4. The storage device of claim 3, wherein the controller subtracts the run time from the required run time to produce the required run time.

5. The memory device of claim 3, wherein the controller resets or pauses the first erase operation when a ratio of the required run time to the expected completion time is greater than a threshold.

6. The memory device of claim 3, wherein the controller resets or pauses the first erase operation when the difference between the expected completion time and the required run time is less than a threshold.

7. The memory device of claim 3 wherein the controller further counts a time required for a third erase operation of the first memory and updates the expected completion time based on the time required.

8. The memory device of claim 1, wherein the controller stores first command information for the first erase operation in a command queue when the first erase operation is reset or paused.

9. The memory device of claim 8, wherein the controller reads the first command information in the command queue and re-executes the first erase operation according to the first command information after the second erase operation is completed.

10. The memory device of claim 1, wherein the controller further counts a required time when the first erase operation of the first memory is reset or paused.

11. The storage device of claim 1, wherein the controller comprises:

a time calculator for calculating an expected completion time of the first erase operation of the first memory block and a required time when reset or suspended;

a control signal generator coupled to the first memory block and the second memory block for providing control signals for access operations of the first memory block and the second memory block; and

and a command queue for storing at least command information.

12. The storage device of claim 11, further comprising:

the processor is arranged in the controller or hung outside the controller.
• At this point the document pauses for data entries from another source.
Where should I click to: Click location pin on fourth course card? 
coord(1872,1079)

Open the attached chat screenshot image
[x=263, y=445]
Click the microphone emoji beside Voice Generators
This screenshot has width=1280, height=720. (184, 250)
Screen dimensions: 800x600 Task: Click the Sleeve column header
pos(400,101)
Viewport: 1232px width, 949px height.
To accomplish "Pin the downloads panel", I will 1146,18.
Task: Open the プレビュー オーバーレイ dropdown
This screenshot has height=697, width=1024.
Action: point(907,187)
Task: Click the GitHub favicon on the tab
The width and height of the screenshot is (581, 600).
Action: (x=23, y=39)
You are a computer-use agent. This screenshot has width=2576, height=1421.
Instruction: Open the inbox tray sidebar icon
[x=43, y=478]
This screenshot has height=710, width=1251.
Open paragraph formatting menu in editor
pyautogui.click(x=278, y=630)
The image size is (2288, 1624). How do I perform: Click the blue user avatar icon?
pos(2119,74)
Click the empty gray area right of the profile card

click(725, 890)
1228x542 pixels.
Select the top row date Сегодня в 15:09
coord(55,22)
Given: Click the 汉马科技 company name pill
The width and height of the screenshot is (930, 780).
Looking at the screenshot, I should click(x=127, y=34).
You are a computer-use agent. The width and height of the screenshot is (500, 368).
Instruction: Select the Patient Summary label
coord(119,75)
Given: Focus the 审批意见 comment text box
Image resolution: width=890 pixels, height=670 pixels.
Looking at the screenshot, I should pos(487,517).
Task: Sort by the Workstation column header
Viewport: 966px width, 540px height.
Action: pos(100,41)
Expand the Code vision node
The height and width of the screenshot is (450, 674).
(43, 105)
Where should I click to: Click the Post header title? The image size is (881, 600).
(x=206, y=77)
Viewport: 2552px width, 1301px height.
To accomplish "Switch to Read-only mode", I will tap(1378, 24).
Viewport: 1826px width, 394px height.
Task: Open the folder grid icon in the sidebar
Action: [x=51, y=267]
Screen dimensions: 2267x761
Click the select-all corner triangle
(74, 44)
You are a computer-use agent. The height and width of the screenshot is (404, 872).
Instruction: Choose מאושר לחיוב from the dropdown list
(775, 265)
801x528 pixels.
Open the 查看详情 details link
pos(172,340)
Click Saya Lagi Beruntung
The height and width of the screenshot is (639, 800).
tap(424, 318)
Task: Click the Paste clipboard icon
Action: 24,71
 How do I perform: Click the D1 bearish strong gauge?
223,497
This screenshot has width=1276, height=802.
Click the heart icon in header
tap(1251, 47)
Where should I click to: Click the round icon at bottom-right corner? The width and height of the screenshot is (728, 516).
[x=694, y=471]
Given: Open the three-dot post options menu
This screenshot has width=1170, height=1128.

13. The storage device of claim 1, further comprising:

the first counter and the second counter correspond to the first memory block and the second memory block respectively.

14. The storage device of claim 1, wherein the memory is configured to store the data,

when a power-off signal is received, the controller records the current erasing position of the first memory block;

when the complex electric signal is received, the controller restarts the first erasing action of the first memory block according to the current erasing position.